The problem:
Copy out every line of the records below that contains the string "sidebar". Matches are case-sensitive.

Data shown:

- - -

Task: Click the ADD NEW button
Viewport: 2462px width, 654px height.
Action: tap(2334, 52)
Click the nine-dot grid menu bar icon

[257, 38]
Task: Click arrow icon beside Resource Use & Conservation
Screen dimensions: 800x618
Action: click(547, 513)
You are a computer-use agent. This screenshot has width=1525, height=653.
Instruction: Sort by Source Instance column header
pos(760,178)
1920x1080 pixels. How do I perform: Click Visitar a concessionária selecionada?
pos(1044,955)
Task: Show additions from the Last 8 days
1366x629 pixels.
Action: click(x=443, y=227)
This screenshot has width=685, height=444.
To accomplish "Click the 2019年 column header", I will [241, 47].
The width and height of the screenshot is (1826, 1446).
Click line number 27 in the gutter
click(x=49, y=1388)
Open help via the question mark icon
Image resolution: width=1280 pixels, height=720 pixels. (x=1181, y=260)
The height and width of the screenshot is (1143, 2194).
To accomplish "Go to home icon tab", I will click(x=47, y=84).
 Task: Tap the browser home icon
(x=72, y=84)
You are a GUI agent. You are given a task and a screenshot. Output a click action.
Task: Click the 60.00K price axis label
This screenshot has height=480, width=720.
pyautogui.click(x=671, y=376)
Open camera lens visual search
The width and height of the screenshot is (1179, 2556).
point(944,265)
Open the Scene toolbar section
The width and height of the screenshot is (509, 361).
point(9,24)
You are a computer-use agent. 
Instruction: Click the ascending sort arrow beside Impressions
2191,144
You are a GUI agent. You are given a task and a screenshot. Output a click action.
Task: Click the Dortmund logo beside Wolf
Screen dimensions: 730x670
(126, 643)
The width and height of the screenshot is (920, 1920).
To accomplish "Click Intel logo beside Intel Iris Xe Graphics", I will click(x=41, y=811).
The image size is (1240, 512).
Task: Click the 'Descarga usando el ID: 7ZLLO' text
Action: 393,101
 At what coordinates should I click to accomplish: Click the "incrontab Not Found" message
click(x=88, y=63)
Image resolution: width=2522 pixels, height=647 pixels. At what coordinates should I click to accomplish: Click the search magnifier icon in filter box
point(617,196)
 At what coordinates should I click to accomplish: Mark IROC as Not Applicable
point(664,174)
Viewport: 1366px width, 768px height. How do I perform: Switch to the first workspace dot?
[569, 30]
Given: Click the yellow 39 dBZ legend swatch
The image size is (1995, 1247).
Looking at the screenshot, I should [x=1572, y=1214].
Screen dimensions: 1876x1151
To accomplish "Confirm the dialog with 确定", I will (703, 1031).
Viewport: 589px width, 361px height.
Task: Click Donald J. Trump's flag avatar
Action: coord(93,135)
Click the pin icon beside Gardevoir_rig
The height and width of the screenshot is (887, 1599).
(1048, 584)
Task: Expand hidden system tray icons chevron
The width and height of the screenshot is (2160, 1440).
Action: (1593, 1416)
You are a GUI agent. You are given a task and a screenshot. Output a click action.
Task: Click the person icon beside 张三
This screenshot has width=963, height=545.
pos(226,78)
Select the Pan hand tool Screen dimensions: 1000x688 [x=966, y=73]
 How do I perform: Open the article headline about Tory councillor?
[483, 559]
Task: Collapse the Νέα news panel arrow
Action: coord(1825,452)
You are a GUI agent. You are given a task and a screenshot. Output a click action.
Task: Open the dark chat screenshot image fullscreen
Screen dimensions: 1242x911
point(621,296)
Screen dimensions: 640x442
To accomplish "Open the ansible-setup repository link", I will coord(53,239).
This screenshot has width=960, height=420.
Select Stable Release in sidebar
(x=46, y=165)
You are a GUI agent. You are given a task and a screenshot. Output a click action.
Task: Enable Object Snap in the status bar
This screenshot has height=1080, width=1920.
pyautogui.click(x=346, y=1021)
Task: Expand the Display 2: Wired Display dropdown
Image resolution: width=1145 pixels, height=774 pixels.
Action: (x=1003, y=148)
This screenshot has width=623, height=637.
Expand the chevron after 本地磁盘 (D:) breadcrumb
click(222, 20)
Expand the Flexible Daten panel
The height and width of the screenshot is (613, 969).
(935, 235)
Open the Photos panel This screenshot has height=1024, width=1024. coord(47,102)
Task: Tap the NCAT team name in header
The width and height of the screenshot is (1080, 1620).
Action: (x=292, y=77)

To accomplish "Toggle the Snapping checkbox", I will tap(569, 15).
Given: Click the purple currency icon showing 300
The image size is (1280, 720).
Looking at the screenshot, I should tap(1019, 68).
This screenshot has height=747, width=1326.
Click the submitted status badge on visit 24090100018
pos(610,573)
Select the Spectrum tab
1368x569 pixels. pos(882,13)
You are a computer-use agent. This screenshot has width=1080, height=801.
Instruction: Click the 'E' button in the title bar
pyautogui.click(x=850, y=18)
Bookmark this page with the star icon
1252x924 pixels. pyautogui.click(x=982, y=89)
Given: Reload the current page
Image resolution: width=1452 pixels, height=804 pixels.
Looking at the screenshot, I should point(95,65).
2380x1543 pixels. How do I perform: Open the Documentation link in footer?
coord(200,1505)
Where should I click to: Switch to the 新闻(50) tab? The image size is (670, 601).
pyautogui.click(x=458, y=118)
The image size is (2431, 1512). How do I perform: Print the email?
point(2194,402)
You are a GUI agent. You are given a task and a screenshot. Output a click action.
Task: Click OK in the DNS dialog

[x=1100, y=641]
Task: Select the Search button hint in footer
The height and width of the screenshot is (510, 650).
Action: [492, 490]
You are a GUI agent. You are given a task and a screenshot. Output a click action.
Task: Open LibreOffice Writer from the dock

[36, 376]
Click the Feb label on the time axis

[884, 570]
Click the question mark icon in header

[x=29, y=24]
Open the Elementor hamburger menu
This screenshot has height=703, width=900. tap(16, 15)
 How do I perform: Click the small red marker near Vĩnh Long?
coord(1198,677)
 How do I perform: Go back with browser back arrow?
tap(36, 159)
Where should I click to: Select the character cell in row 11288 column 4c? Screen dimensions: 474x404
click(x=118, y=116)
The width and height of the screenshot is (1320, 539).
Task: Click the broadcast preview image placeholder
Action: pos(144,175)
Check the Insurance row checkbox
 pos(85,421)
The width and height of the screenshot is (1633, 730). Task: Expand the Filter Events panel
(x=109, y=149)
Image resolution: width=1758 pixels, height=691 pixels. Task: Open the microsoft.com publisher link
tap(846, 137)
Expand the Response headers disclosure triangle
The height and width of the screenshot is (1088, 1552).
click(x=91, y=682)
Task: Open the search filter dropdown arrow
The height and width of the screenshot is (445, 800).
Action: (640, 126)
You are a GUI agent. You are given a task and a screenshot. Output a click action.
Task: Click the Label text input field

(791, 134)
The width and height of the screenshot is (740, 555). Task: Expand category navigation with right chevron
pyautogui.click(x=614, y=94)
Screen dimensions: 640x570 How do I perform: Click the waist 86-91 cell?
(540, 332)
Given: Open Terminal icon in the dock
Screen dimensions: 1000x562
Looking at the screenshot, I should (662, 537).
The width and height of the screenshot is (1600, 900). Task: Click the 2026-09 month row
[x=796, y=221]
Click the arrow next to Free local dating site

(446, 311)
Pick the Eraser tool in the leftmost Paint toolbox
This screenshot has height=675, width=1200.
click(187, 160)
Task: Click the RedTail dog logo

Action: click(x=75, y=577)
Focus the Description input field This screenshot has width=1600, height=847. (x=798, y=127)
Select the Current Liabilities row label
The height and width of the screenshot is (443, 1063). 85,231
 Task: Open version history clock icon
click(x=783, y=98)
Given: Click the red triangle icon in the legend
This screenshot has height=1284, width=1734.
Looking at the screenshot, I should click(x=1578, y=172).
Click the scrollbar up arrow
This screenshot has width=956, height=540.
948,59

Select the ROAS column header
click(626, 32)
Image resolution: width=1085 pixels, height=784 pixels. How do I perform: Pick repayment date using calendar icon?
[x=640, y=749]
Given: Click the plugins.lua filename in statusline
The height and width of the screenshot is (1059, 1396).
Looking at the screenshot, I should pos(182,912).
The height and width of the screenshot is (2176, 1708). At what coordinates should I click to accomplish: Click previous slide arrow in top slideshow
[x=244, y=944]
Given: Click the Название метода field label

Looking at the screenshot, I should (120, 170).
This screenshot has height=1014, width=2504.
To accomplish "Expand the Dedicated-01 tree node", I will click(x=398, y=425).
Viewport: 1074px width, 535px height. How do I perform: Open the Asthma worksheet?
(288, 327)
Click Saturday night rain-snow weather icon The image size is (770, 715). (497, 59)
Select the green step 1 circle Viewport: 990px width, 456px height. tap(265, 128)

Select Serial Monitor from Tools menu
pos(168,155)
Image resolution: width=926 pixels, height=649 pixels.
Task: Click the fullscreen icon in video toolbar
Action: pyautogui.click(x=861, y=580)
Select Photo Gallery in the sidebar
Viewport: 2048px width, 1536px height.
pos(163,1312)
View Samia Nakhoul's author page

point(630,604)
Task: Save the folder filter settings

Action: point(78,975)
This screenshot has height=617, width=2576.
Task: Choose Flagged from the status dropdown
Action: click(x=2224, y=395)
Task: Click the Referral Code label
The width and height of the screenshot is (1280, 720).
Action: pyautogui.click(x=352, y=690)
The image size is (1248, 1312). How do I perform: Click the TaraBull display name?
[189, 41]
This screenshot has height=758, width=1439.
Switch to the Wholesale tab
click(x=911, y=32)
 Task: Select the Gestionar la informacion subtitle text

- - -

Worked solution:
Select Stable Release in sidebar
Select Photo Gallery in the sidebar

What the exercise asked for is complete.